> **Excerpt**:
--- begin ---
To run this you'll need a dictionary file of words, each on a new line,
called wordlist.txt and you need to require 'dict' and run Dict.reduce(3,6)
before you run the program. This will create a reduced dictionary file of
only words of lengths between 3 and 6. I didn't make this part of my
program's general execution as I figured doing this once was enough and I
could do it manually.

It's got a simple text interface that looks sort of like the TextTwist gui
layout on Yahoo. Sort of. The dictionary I use, which I did not attach
because its size (3 megs, I believe it was the full Scrabble dictionary)
makes for a much harder game than the Yahoo TextTwist as some of the words
are really obscure.

Also, I have the problem that when running this on Windows it doesn't
allow me to manipulate files with Ruby, giving me a Permission Denied error
on File.open. Any idea why this might be? This is if I try to run
Dict.reduce(3,6) for example.

Here's the solution I wrote while considering this quiz (it requires Unix):

#!/usr/bin/env ruby -w

require "io/wait"
--- end ---
> **Task set**:
- A) Write out the section of the TextTwist post that opens with the words "It's got a simple" and closes with "Dict.reduce(3,6) for example.".
- B) Answer these questions from the TextTwist post:
(i) Running Dict.reduce(3,6) creates a dictionary file containing words of which lengths?
(ii) What error appears on File.open when the program is run on Windows?
(iii) Which operating system does the solution shown at the end require?
- C) Carry on the TextTwist post from the point where it stops.

> **Source data**:
--- begin ---
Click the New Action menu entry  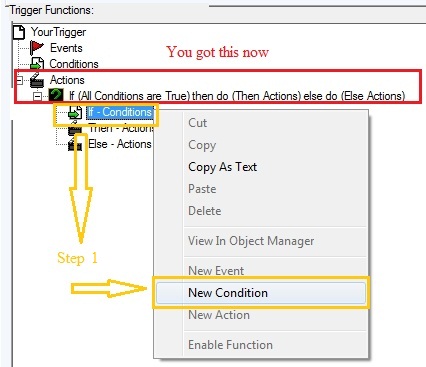[219, 315]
--- end ---
> **Replies**:
- A)
It's got a simple text interface that looks sort of like the TextTwist gui
layout on Yahoo. Sort of. The dictionary I use, which I did not attach
because its size (3 megs, I believe it was the full Scrabble dictionary)
makes for a much harder game than the Yahoo TextTwist as some of the words
are really obscure.

Also, I have the problem that when running this on Windows it doesn't
allow me to manipulate files with Ruby, giving me a Permission Denied error
on File.open. Any idea why this might be? This is if I try to run
Dict.reduce(3,6) for example.

- B)
(i) Lengths between 3 and 6.
(ii) A Permission Denied error.
(iii) Unix.

- C)
# game date cache
CACHE_FILE = ".game_words"

if File.exist? CACHE_FILE # load from cache
   word_list = File.open(CACHE_FILE) { |file| Marshal.load(file) }
else # build word list
   # prepare data structure
   words_by_signature = Hash.new { |words, sig| words[sig] = Array.new }

   # read dictionary
   File.foreach(ARGV.shift || "/usr/share/dict/words") do |word|
     word.downcase!
     word.delete!("^a-z")

     next unless word.length.between? 3, 6

     (words_by_signature[word.split("").sort.join] << word).uniq!
   end

   # prepare recursive signature search
   def choices(sig, seen = Hash.new { |all, cur| all[cur] = true; false }, &blk)
     sig.length.times do |i|
       shorter = sig[0...i] + sig[(i+1)...sig.length]
       unless seen[shorter]
         blk[shorter]
         choices(shorter, seen, &blk) unless shorter.length == 3
       end
     end
   end

   # prepare game data structure
   word_list = Hash.new

   # build game choices
   words_by_signature.keys.grep(/\A.{6}\Z/) do |possible|
     word_list[possible] = words_by_signature[possible]

     choices(possible) do |shorter_signature|
       if words_by_signature.include? shorter_signature
         word_list[possible].push(*words_by_signature[shorter_signature])
       end
     end
   end

   # cache for faster loads
   File.open(CACHE_FILE, "w") { |file| Marshal.dump(word_list, file) }
end

### game interface (requires Unix) ###
TERMINAL_STATE = `stty -g`
system "stty raw -echo cbreak"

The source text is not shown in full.